== Segment start ==

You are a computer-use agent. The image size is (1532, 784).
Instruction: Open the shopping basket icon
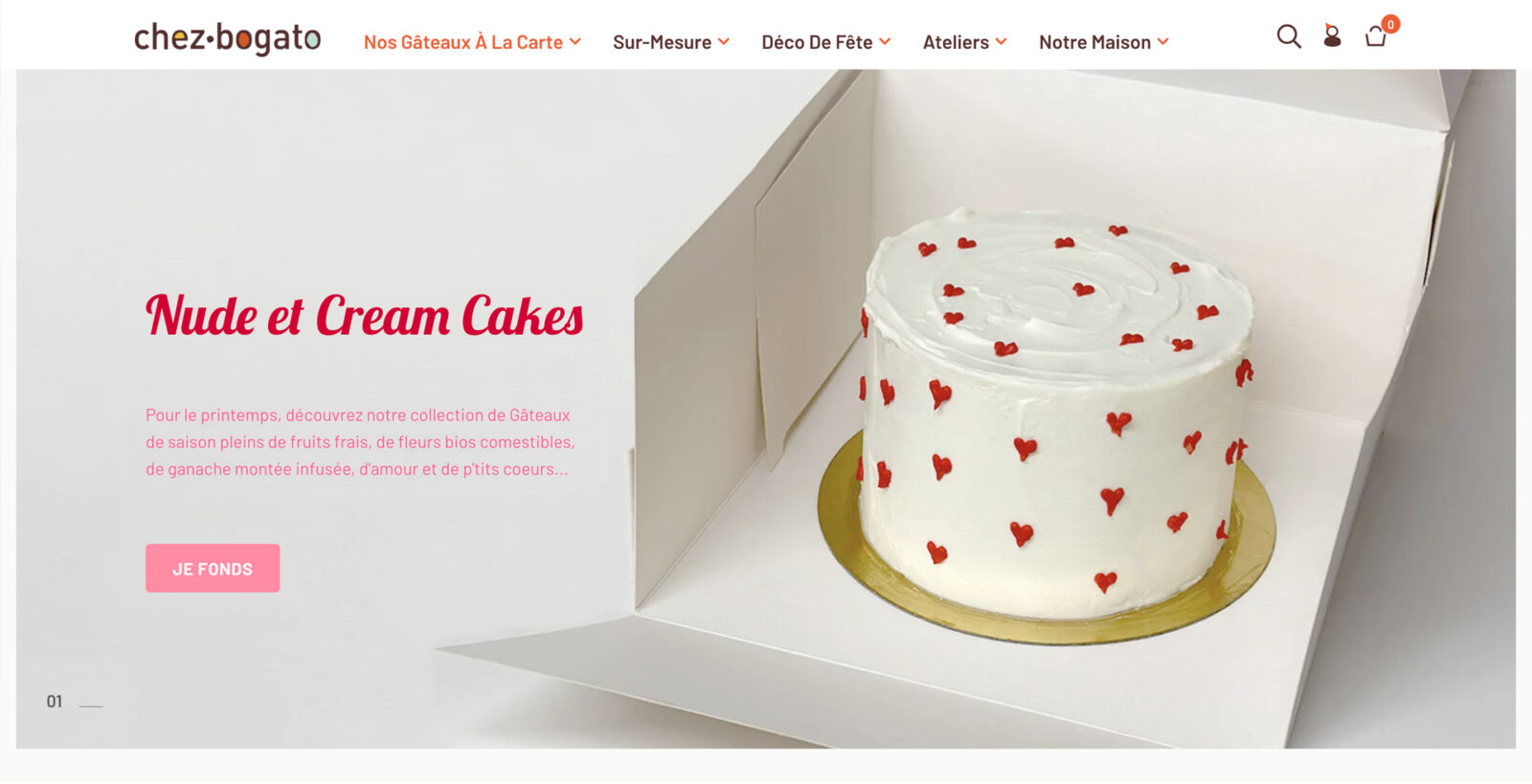click(x=1376, y=37)
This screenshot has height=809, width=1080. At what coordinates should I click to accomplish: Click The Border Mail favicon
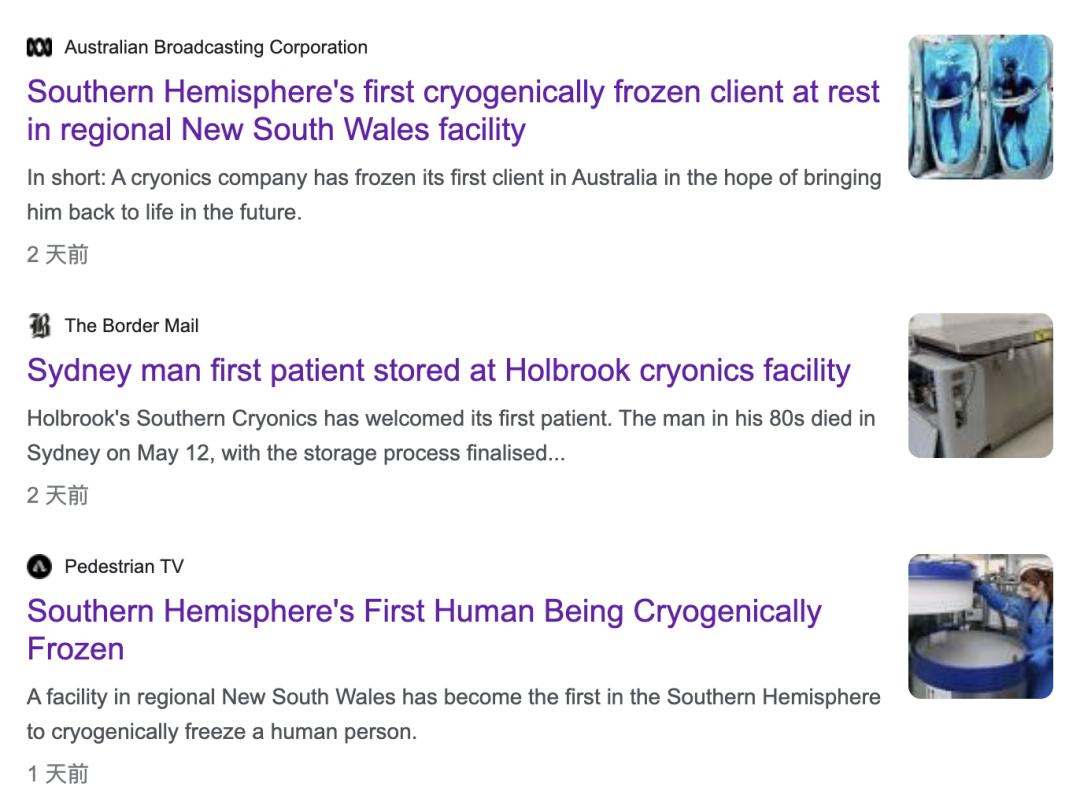tap(39, 326)
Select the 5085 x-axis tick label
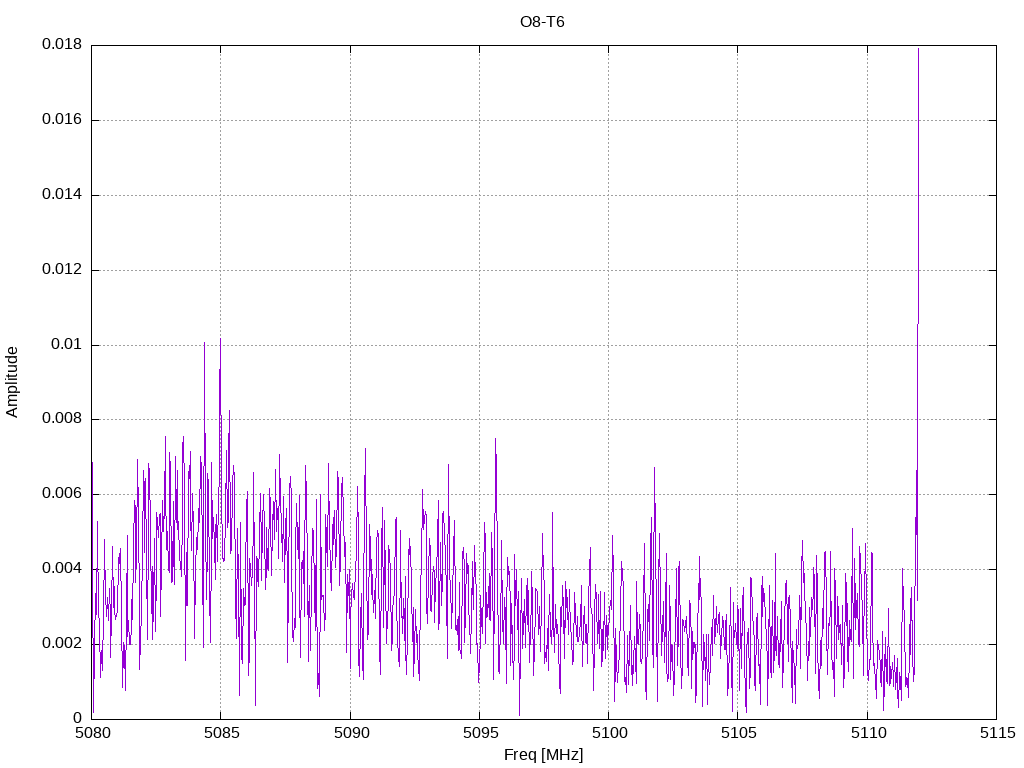 221,733
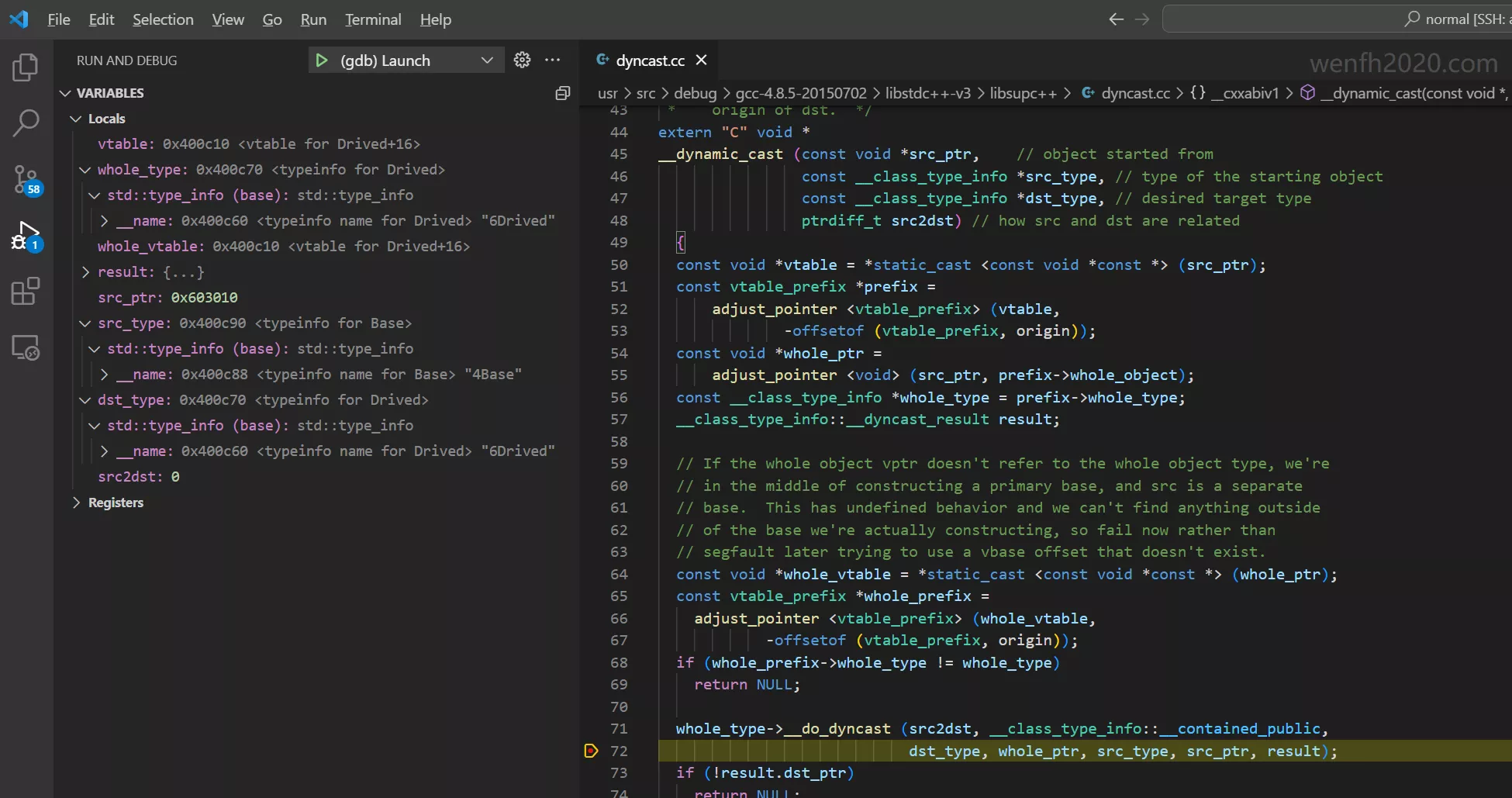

== Segment end ==

Print only the lines from the one with "Instruction: Open the shopping basket icon" through the last line of the data above, exactly and with both ends, and please omit any pictures.

* **WRITTEN SOLUTION**:
Instruction: Open the shopping basket icon
click(x=1376, y=37)
This screenshot has height=809, width=1080. At what coordinates should I click to accomplish: Click The Border Mail favicon
tap(39, 326)
Select the 5085 x-axis tick label
 221,733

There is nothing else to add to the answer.